#### EXERCISE MATERIAL:
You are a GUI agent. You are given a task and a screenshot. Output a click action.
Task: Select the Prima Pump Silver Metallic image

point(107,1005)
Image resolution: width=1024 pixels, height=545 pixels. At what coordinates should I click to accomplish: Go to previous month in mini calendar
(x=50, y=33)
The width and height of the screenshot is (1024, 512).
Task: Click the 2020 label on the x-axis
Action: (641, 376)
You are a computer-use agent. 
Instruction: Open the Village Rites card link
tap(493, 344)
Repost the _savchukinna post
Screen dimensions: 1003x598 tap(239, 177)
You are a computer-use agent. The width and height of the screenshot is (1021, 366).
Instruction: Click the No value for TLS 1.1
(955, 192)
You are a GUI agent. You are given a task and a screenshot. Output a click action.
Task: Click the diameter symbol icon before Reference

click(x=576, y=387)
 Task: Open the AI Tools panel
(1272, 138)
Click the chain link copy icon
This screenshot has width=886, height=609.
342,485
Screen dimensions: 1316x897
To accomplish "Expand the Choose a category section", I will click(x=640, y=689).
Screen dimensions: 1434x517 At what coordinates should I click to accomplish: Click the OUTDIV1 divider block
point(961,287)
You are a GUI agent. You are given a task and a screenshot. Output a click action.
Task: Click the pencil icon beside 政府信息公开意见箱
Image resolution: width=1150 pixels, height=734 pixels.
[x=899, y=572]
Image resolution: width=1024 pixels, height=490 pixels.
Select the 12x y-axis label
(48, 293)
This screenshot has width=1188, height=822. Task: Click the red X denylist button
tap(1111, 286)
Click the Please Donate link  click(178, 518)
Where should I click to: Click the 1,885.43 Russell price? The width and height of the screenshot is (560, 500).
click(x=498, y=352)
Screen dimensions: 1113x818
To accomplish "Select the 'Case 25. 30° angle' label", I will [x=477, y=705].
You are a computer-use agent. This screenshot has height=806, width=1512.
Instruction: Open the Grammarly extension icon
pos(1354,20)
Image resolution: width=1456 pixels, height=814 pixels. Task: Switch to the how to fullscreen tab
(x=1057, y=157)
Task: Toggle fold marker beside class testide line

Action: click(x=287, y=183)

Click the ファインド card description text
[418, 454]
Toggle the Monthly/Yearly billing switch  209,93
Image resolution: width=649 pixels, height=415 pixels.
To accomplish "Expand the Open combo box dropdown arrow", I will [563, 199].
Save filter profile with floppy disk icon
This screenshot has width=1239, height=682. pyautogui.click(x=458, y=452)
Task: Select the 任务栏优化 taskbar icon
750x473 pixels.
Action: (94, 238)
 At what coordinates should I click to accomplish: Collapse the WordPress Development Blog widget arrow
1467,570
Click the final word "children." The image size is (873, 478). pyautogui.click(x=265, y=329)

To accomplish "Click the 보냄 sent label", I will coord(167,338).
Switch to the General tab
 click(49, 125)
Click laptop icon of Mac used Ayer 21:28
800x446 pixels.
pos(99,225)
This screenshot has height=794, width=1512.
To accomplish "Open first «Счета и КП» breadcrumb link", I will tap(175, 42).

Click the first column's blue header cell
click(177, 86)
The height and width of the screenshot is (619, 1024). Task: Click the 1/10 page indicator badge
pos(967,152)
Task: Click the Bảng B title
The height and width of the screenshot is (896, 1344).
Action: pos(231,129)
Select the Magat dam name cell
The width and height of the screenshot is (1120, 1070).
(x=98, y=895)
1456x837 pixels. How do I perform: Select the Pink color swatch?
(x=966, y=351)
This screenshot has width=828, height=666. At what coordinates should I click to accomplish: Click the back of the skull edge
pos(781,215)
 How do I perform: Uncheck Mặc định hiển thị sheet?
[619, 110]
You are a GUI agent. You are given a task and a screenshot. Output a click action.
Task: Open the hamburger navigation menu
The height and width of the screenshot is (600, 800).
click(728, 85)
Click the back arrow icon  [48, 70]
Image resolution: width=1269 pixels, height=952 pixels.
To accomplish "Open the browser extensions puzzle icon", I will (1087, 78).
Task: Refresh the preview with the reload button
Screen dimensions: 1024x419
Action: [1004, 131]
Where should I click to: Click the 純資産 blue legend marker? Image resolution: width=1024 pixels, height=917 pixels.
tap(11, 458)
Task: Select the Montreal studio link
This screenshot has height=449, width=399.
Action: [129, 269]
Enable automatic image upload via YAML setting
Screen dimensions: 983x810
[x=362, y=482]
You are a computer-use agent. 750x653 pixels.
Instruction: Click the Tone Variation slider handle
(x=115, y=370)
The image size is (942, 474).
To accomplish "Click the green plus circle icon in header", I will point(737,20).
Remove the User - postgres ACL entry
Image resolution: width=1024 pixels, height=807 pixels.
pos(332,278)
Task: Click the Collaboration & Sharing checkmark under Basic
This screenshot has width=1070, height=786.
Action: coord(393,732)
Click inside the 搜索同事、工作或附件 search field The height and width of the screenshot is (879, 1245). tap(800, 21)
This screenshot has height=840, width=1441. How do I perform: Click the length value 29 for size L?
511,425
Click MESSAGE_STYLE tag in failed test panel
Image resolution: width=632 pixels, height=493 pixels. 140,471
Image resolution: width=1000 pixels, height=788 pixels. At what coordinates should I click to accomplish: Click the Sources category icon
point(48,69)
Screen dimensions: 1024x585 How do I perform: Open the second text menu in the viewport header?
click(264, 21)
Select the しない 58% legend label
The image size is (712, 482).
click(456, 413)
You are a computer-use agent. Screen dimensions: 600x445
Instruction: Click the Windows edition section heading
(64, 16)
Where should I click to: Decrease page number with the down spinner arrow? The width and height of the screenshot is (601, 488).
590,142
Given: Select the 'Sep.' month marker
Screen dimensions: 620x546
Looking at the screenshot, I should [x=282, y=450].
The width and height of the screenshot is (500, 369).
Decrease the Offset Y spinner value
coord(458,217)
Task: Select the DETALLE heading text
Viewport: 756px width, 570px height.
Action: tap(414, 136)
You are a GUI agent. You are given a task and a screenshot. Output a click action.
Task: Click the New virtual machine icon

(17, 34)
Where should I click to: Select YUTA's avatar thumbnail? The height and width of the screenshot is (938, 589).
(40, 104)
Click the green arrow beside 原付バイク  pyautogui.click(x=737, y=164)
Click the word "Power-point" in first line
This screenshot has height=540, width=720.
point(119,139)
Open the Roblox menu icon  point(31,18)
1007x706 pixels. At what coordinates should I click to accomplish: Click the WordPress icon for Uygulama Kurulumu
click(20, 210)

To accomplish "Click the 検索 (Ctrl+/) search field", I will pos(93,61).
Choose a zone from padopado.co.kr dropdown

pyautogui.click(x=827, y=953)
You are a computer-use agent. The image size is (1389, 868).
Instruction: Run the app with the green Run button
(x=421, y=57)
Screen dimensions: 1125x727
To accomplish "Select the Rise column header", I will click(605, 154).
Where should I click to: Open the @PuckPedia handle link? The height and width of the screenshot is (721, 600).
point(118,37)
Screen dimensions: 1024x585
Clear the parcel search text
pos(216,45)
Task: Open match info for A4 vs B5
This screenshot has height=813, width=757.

#### EXERCISE REQUIREMENTS:
Reproduce every line in the records above that contains the word "computer".

#### REPLY TO THE TASK:
You are a computer-use agent. 
You are a computer-use agent. The width and height of the screenshot is (1021, 366).
You are a computer-use agent. This screenshot has height=806, width=1512.
You are a computer-use agent. 750x653 pixels.
You are a computer-use agent. Screen dimensions: 600x445
You are a computer-use agent. The image size is (1389, 868).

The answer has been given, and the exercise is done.